- _EXTRACTED DATA_:
════

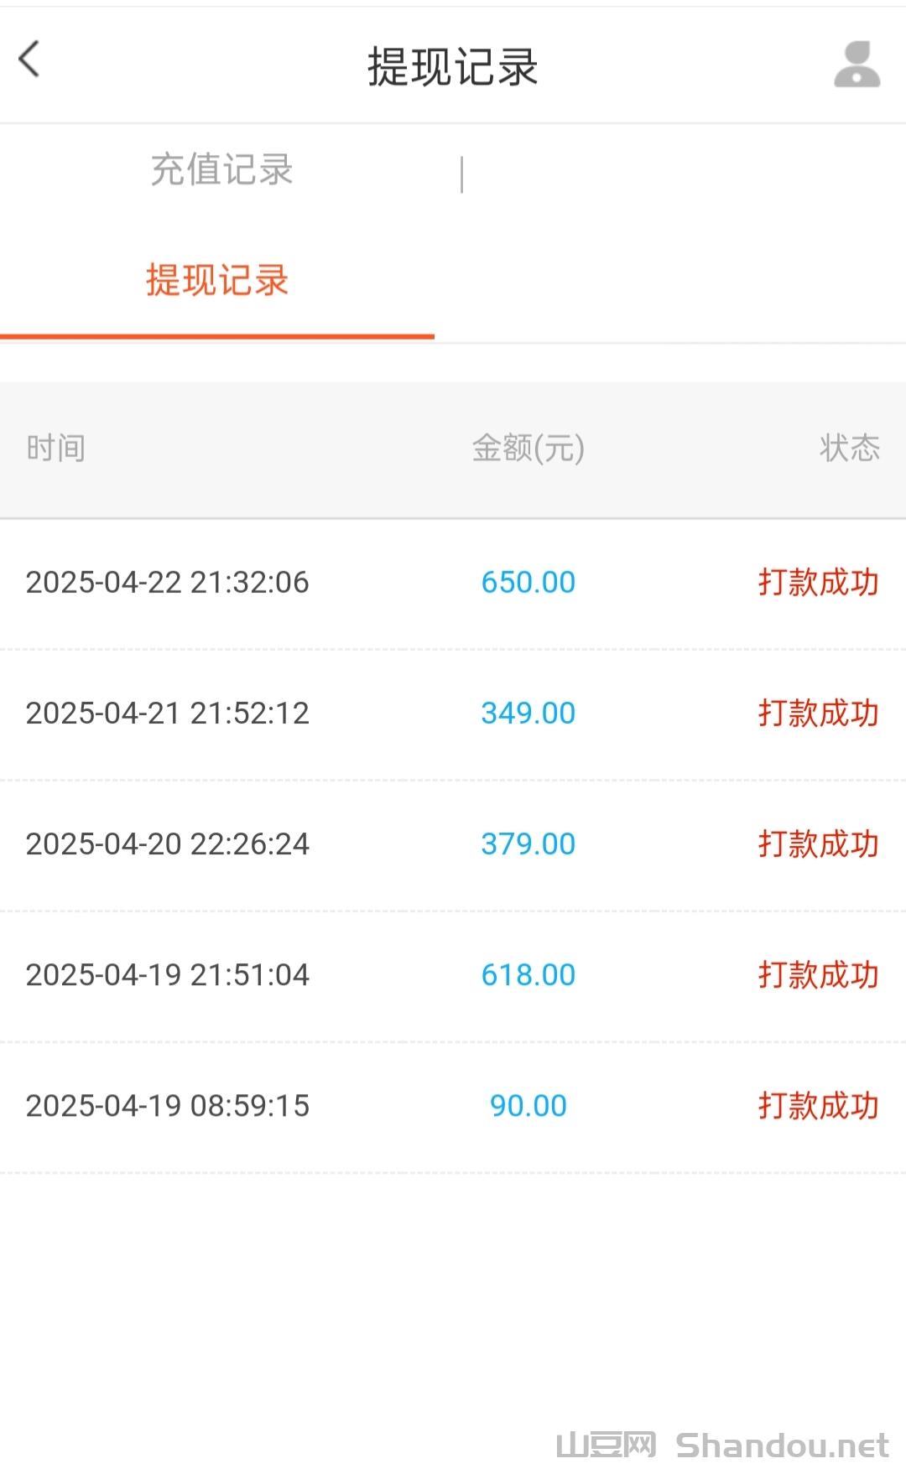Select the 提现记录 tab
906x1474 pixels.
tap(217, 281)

════

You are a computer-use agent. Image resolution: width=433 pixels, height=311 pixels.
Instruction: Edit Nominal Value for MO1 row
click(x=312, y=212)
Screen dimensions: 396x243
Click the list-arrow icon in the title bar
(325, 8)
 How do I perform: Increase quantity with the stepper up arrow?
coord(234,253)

════

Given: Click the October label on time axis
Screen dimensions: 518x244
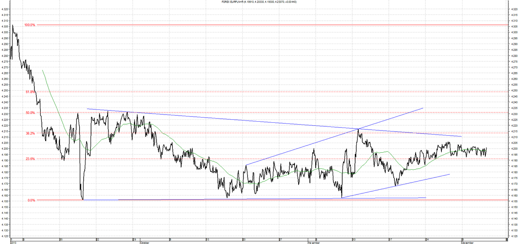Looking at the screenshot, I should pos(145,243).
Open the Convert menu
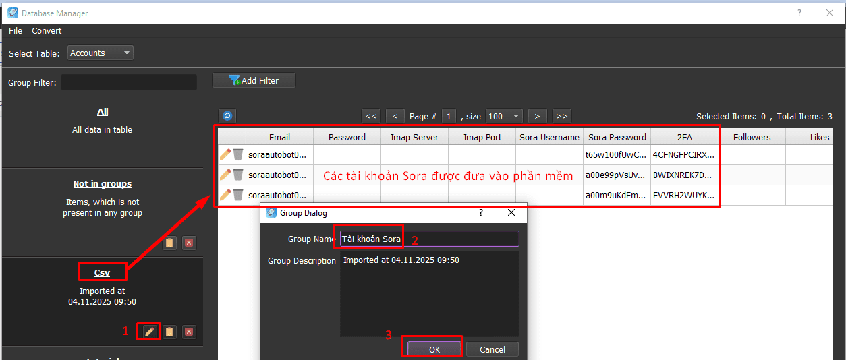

════

- _WORK TO COMPLETE_:
Only one stretch of the data is wanted: write out exactly the lines from the one holding "Screen dimensions: 518x244" through the one holding "Open the Convert menu", both included, without the pictures.

- _SOLUTION_:
Screen dimensions: 518x244
Looking at the screenshot, I should pos(145,243).
Open the Convert menu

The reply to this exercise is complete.